Moreover, Chinese state-owned enterprises (SOEs) have altered their by-laws to highlight the leadership role of the Communist Party, with the Party advising boards in management decisions. As many of the SOEs are listed on the Hong Kong Stock Exchange, these moves raise serious corporate governance questions. Some argue that the companies will ignore shareholders’ interests in favor of aligning with Party policy and interest. These governance changes highlight the more aggressive stance that the Chinese state wants to take in dominating every aspect of the society and economy, while exposing the contradictions in the Chinese leadership’s claim “to let the market forces play a greater role.”
In fact, entrepreneurs feel very insecure about their ownership and control over their businesses and companies. For instance, Alibaba’s Jack Ma once said that if the government wants to take over Alipay (value at $150 billion), he will gift it to the state without complaint. Tech startups are increasingly encouraged to sell shares to government bodies so that government-designated representatives can sit on the board to participate in management and operating decisions.
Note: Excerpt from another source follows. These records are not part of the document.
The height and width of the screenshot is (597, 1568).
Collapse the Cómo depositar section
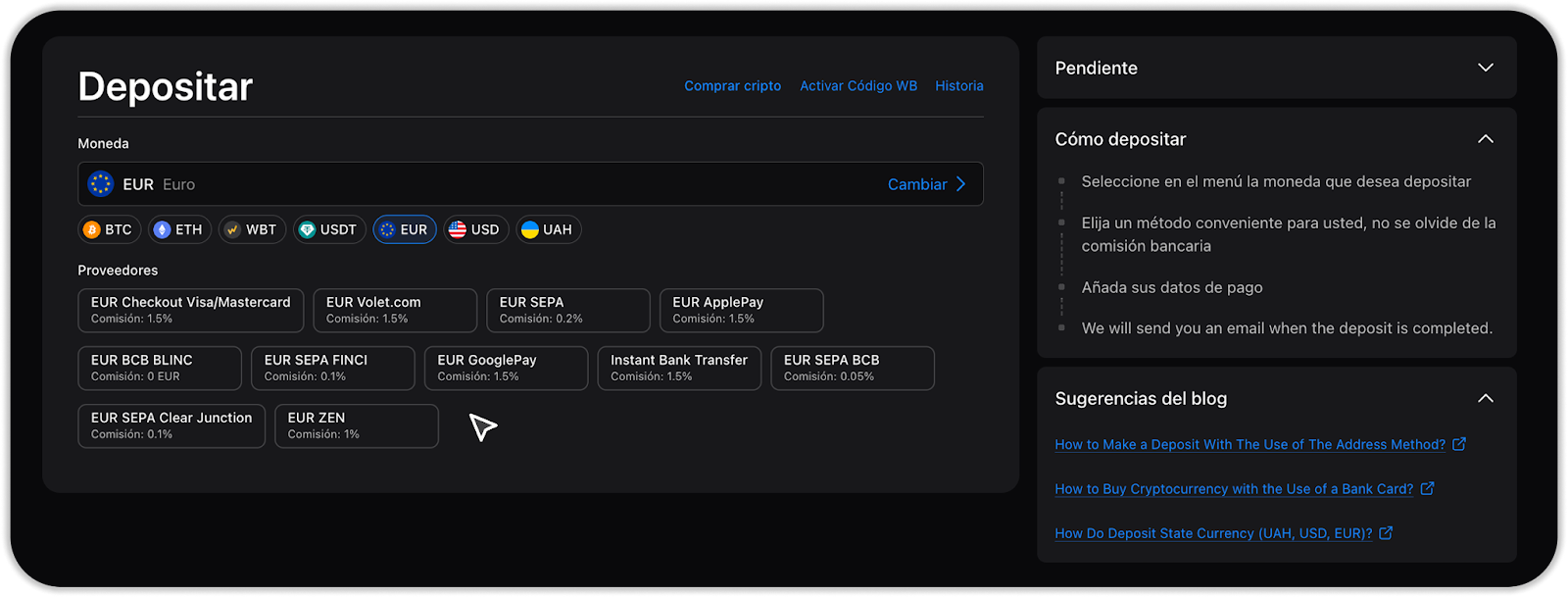tap(1485, 139)
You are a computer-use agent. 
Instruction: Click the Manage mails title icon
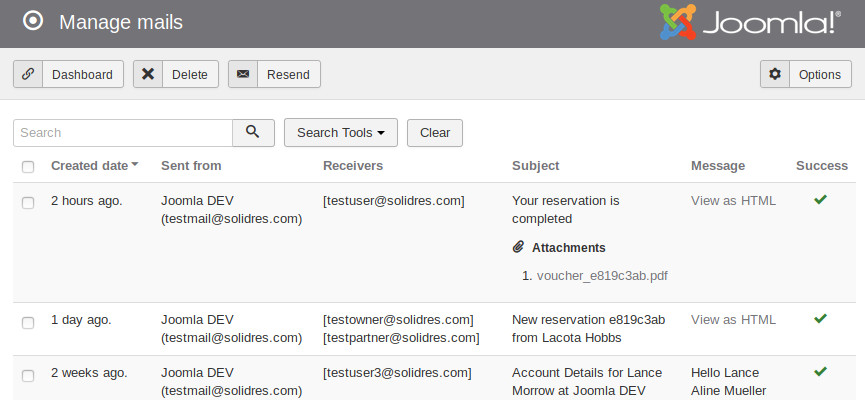[32, 22]
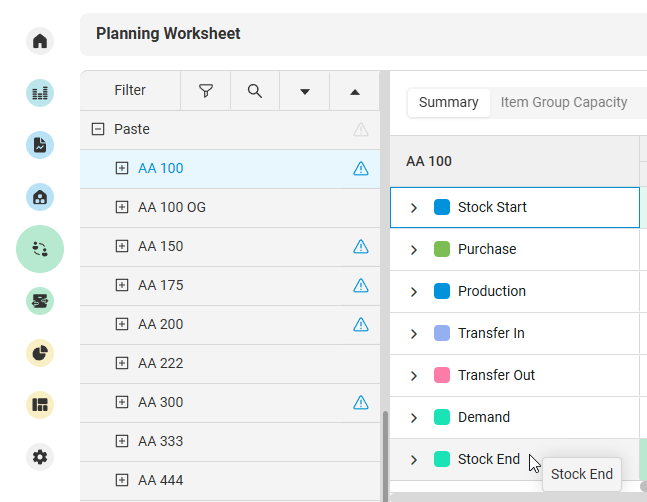Click the collapse all up arrow
The image size is (647, 502).
(354, 91)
Doing business in China will remain a challenge as the country continues to be ruled by the party rather than by the rule of law, with the state omnipresent in the board rooms of private companies. The government can have more private sector forums like the one in November chaired by Xi to try to revive the confidence of the private sector. But rhetoric alone is not sufficient; the real challenge is whether the government can promote the rule of law, respect private ownership, and allow space for a free marketplace of ideas to flourish.
Catherine Tai is the Program Officer for Asia at the Center for International Private Enterprise.